▶ [Exercise instructions]: Count the lines in the data below that have "input" in them, and reply with only that number.

▶ [Stored data entries]:
-*-

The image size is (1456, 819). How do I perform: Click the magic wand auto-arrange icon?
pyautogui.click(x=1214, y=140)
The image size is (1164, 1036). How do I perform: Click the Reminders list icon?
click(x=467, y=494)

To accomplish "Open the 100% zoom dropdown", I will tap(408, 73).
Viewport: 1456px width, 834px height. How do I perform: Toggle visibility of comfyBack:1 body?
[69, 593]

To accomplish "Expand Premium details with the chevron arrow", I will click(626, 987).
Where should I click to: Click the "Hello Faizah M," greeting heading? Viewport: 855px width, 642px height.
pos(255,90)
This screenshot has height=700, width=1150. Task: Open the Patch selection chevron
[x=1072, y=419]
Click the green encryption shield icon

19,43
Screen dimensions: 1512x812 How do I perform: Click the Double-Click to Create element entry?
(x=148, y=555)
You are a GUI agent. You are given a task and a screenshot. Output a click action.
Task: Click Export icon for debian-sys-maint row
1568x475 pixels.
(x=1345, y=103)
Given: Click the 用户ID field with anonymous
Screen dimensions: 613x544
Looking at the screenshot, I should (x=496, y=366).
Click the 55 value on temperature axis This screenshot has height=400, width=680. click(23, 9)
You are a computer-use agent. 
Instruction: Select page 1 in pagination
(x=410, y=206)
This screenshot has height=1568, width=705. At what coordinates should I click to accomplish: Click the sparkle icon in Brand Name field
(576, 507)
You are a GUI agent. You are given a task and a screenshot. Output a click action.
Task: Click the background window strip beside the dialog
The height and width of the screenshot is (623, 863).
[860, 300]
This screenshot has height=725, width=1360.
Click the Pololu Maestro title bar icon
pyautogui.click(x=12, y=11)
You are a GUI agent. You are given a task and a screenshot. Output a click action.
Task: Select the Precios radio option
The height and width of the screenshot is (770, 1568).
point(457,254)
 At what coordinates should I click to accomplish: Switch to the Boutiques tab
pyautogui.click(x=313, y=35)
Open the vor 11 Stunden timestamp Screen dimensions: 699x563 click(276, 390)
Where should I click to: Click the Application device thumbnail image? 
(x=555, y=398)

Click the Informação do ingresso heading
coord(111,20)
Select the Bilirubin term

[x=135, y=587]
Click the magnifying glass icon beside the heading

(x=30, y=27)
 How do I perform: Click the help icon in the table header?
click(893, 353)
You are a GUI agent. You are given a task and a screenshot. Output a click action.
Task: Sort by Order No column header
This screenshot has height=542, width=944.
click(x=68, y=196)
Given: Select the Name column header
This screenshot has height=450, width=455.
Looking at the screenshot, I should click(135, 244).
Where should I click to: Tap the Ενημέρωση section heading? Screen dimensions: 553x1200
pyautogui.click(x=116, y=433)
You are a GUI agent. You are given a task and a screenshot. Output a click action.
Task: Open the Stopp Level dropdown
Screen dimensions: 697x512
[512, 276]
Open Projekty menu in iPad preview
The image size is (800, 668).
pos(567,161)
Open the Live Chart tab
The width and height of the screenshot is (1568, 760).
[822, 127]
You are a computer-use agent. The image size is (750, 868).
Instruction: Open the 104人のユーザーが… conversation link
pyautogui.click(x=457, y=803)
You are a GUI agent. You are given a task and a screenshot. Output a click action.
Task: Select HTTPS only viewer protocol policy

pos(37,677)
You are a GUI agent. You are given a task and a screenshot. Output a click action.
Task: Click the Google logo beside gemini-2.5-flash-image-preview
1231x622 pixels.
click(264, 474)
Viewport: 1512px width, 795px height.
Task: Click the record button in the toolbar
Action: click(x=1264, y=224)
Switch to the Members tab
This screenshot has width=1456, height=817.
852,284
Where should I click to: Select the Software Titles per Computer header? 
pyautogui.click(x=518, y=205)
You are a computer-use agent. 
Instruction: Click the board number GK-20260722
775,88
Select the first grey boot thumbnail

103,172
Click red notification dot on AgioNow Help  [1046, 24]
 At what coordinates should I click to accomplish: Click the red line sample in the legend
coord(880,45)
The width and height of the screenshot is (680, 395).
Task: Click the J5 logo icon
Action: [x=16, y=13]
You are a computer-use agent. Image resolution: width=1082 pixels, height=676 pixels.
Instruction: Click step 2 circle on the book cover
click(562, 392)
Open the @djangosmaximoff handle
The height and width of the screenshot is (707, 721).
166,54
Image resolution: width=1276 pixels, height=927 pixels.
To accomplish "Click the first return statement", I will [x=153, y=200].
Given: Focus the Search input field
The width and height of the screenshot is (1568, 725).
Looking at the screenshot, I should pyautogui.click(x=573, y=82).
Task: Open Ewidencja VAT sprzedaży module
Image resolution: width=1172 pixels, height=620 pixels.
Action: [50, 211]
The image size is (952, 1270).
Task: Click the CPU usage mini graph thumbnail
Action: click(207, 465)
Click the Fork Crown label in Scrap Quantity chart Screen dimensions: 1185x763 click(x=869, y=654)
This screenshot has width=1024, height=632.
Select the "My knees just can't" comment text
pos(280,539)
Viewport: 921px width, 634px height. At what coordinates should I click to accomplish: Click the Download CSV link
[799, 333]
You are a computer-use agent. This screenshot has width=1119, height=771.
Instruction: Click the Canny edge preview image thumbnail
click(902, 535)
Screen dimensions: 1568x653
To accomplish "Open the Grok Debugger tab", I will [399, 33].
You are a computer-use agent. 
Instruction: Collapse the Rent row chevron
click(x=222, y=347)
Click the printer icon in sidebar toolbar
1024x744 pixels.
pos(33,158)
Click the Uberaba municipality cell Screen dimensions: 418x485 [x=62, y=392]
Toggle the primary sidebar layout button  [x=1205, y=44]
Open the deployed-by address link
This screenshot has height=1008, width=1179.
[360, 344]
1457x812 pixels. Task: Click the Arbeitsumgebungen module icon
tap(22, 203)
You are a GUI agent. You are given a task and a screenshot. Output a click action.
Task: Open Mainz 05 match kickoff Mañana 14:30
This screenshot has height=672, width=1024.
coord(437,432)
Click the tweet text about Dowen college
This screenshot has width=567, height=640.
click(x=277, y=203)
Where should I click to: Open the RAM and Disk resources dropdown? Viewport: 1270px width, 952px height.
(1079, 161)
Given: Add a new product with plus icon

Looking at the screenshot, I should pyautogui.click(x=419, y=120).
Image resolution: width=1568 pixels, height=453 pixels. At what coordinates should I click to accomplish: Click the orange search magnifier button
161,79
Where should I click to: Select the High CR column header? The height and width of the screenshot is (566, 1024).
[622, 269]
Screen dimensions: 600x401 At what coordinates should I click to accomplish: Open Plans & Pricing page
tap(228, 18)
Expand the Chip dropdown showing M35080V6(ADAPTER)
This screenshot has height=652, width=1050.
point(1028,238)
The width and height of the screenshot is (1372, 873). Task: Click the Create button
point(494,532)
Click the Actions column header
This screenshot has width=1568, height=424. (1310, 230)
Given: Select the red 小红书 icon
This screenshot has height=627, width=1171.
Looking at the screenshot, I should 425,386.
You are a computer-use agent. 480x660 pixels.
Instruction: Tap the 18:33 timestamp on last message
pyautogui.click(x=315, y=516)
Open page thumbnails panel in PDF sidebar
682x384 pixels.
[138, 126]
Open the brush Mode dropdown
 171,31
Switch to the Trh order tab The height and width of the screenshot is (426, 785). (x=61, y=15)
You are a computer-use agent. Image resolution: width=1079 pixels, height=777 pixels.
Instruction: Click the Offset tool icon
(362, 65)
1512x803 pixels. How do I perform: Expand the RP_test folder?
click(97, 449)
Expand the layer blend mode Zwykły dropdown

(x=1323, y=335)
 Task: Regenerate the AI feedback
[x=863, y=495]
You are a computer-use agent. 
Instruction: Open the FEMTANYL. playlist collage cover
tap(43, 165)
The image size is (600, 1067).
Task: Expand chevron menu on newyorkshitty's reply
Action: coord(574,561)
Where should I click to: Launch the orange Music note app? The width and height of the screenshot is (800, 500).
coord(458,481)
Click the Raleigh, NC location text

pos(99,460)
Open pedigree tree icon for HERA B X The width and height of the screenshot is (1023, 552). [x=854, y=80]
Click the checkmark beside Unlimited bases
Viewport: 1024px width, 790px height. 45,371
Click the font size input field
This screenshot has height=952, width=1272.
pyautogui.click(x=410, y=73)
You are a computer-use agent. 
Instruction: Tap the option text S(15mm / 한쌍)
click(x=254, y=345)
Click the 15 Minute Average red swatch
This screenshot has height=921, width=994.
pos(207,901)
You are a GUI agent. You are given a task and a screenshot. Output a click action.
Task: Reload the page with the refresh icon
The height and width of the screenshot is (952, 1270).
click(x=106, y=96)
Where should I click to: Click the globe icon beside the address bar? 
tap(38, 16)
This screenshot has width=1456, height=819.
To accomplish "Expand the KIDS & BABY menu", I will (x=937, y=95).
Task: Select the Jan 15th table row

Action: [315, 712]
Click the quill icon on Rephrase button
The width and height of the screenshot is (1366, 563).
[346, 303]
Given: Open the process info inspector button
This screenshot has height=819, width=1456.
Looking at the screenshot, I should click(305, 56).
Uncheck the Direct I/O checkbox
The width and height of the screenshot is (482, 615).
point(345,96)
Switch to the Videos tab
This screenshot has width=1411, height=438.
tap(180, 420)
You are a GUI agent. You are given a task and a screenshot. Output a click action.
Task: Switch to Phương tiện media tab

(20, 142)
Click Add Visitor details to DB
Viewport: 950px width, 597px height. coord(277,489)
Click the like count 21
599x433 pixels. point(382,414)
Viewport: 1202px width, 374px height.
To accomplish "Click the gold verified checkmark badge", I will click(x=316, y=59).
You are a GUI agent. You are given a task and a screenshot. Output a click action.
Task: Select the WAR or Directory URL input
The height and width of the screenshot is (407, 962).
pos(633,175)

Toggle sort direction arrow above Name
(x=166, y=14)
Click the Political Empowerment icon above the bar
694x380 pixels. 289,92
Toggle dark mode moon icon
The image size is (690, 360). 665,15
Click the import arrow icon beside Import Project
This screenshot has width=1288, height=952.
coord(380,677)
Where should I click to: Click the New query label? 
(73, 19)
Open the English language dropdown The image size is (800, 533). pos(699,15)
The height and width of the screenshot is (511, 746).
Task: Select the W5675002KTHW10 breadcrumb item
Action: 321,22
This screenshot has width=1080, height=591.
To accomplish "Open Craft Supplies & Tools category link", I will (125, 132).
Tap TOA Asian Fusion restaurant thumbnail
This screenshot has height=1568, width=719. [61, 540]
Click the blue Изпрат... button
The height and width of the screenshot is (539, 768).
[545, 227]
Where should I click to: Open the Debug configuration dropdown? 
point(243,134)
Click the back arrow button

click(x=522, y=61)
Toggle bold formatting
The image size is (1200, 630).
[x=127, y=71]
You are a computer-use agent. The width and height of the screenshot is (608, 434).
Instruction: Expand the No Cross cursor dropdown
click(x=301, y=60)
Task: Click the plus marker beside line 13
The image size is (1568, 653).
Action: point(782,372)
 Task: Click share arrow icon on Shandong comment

-*-

▶ [Expected answer]: 3